(Excerpts from a dataset)
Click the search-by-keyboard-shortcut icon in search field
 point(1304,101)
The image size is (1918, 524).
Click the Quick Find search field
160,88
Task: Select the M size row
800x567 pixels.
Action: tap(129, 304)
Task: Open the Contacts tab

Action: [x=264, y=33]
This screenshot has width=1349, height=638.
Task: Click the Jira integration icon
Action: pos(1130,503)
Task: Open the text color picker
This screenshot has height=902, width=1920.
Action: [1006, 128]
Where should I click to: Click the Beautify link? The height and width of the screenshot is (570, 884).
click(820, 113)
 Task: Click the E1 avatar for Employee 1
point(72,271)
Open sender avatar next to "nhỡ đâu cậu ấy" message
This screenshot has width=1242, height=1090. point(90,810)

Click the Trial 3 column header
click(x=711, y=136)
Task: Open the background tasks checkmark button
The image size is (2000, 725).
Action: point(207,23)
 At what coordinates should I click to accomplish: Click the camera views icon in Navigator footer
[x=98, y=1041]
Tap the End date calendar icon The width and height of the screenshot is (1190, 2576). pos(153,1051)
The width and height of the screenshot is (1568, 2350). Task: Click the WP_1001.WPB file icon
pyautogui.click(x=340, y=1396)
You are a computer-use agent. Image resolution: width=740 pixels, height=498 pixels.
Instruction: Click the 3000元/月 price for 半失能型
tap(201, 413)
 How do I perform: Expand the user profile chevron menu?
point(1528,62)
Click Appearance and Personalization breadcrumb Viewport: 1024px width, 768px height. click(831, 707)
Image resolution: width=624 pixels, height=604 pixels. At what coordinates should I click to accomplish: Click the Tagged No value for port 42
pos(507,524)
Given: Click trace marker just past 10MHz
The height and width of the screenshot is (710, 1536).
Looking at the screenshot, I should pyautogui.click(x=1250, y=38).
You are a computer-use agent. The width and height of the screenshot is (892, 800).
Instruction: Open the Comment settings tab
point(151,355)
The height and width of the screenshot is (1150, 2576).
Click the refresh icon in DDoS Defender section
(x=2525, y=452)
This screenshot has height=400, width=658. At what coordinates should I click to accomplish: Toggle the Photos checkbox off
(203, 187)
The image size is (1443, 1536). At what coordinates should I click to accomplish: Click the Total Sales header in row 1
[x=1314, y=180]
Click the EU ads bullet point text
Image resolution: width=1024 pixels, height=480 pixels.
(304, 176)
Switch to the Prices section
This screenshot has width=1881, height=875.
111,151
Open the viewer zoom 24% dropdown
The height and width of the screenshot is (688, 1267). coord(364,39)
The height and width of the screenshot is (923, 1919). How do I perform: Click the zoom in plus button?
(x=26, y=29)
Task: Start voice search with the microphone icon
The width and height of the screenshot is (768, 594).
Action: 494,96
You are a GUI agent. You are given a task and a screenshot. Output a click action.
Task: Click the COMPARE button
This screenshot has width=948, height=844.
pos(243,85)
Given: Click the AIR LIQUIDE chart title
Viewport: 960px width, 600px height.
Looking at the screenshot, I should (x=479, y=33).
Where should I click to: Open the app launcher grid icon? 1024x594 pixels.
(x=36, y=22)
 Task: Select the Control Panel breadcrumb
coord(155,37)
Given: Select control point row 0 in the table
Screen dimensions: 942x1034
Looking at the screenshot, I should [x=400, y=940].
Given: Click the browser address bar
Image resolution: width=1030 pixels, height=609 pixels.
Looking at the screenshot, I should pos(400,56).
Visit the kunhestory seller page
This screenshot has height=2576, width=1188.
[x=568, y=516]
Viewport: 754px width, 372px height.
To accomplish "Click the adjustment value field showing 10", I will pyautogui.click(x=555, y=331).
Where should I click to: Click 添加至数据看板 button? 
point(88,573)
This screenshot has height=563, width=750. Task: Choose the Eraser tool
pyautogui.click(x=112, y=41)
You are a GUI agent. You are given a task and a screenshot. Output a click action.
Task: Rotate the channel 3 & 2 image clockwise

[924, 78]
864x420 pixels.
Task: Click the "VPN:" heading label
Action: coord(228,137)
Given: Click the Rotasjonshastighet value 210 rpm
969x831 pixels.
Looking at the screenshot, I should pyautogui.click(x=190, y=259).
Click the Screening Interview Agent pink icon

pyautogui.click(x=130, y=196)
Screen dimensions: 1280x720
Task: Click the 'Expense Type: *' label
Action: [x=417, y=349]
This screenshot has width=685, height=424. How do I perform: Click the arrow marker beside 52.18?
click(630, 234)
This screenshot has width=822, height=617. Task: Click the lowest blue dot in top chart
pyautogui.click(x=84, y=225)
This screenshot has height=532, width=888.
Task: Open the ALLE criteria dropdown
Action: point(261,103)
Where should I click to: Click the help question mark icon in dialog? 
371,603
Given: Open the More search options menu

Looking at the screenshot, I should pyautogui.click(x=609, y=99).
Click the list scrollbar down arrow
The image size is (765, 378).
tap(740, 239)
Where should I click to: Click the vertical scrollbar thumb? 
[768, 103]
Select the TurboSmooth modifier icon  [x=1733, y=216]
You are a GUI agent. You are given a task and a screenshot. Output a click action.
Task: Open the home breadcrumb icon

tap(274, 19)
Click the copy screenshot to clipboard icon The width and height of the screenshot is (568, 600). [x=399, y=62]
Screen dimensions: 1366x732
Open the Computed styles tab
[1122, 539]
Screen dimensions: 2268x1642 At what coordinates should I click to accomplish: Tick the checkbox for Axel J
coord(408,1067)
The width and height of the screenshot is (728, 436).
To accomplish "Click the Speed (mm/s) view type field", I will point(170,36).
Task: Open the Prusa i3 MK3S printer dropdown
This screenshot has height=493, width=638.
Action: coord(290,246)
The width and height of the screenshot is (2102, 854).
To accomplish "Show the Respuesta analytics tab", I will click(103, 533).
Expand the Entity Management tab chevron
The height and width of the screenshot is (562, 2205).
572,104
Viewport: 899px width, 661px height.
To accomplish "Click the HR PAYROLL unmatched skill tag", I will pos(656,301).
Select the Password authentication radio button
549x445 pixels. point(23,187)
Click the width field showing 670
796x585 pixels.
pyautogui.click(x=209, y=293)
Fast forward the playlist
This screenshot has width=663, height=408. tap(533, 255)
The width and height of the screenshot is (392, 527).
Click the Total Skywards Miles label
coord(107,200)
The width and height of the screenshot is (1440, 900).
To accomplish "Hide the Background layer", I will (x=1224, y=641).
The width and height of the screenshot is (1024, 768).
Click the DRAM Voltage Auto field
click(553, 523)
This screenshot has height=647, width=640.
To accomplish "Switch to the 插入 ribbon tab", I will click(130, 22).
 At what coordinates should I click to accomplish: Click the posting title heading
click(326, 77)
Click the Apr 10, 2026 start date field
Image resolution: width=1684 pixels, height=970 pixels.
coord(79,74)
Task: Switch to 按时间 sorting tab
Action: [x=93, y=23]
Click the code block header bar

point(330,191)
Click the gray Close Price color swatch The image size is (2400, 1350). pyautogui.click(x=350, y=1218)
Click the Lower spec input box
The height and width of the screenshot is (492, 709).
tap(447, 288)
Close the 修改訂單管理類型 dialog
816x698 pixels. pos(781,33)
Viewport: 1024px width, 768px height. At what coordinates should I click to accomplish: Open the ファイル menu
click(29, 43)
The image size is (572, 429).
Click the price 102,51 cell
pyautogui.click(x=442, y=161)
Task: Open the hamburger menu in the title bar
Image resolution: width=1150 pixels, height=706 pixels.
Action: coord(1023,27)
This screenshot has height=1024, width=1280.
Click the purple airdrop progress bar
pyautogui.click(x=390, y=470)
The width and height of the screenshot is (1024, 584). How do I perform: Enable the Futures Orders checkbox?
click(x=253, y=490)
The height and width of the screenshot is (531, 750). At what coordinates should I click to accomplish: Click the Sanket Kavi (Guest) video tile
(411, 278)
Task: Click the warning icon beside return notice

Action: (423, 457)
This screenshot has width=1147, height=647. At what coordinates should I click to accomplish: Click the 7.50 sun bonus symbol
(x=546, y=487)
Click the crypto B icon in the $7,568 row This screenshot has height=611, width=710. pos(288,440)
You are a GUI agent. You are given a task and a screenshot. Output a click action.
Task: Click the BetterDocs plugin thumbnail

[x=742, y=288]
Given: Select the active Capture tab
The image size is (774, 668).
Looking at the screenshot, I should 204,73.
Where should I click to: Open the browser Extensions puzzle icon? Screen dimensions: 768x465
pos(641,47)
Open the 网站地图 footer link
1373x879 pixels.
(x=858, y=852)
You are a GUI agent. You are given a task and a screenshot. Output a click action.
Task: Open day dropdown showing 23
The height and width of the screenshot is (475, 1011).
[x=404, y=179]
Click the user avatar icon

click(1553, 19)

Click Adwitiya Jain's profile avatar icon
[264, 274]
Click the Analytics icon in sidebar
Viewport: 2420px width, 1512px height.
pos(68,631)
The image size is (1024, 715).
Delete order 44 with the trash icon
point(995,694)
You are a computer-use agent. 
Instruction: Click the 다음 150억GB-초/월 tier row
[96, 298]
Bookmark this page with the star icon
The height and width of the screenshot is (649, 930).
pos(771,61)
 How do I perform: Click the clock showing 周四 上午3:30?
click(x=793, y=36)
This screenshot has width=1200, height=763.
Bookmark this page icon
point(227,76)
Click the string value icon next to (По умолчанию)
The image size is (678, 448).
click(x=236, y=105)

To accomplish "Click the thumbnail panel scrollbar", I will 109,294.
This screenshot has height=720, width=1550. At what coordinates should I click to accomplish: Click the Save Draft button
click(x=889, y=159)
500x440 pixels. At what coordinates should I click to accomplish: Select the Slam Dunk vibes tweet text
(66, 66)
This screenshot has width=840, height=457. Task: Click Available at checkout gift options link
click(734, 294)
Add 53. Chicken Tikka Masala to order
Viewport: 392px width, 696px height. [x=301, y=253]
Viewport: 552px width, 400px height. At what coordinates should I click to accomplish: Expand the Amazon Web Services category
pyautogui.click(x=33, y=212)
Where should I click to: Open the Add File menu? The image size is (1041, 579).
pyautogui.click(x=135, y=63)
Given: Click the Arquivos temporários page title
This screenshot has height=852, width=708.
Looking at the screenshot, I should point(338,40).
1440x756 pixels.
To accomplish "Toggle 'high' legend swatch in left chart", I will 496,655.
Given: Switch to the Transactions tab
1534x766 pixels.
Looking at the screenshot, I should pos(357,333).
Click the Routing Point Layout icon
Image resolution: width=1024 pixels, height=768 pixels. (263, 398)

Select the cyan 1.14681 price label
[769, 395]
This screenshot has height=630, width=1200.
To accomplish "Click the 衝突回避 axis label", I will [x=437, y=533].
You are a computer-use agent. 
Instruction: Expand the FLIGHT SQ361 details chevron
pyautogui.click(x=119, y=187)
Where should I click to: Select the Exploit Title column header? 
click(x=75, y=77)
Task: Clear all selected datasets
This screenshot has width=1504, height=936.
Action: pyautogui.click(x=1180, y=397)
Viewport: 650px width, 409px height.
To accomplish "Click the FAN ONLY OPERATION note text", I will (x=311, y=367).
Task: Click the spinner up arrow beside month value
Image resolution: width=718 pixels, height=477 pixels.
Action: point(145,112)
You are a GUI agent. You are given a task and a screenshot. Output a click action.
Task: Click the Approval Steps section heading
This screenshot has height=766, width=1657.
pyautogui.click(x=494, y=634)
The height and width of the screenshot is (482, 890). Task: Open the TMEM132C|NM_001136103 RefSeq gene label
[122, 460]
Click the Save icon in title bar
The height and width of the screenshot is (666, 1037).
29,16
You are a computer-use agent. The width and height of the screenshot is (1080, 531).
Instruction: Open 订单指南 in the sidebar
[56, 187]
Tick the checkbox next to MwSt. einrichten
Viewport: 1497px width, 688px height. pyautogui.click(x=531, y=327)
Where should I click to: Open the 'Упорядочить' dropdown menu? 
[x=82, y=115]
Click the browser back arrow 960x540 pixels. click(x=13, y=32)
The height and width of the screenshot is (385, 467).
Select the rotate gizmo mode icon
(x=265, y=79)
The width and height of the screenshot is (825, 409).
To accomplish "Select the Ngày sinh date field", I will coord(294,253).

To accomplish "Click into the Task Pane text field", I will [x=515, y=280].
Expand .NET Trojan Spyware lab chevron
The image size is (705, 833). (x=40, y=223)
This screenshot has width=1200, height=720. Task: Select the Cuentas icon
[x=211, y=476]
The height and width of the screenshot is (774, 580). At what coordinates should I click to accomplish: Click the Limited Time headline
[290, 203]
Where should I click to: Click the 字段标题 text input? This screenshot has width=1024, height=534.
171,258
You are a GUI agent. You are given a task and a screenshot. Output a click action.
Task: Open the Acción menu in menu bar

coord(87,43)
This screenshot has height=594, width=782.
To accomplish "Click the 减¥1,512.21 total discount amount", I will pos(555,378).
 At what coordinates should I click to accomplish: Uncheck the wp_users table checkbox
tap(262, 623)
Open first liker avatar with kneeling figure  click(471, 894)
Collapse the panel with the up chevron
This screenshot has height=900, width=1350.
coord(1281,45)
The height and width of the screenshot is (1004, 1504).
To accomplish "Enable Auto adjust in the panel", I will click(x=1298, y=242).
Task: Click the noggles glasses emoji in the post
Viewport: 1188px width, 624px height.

● **Problem description**: Each line of the data in which the string "computer" appears needs to be copied.

● **Result**:
You are a computer-use agent. Image resolution: width=740 pixels, height=498 pixels.
You are a computer-use agent. The width and height of the screenshot is (892, 800).
You are a computer-use agent. 
You are a computer-use agent. 
You are a computer-use agent. The width and height of the screenshot is (1080, 531).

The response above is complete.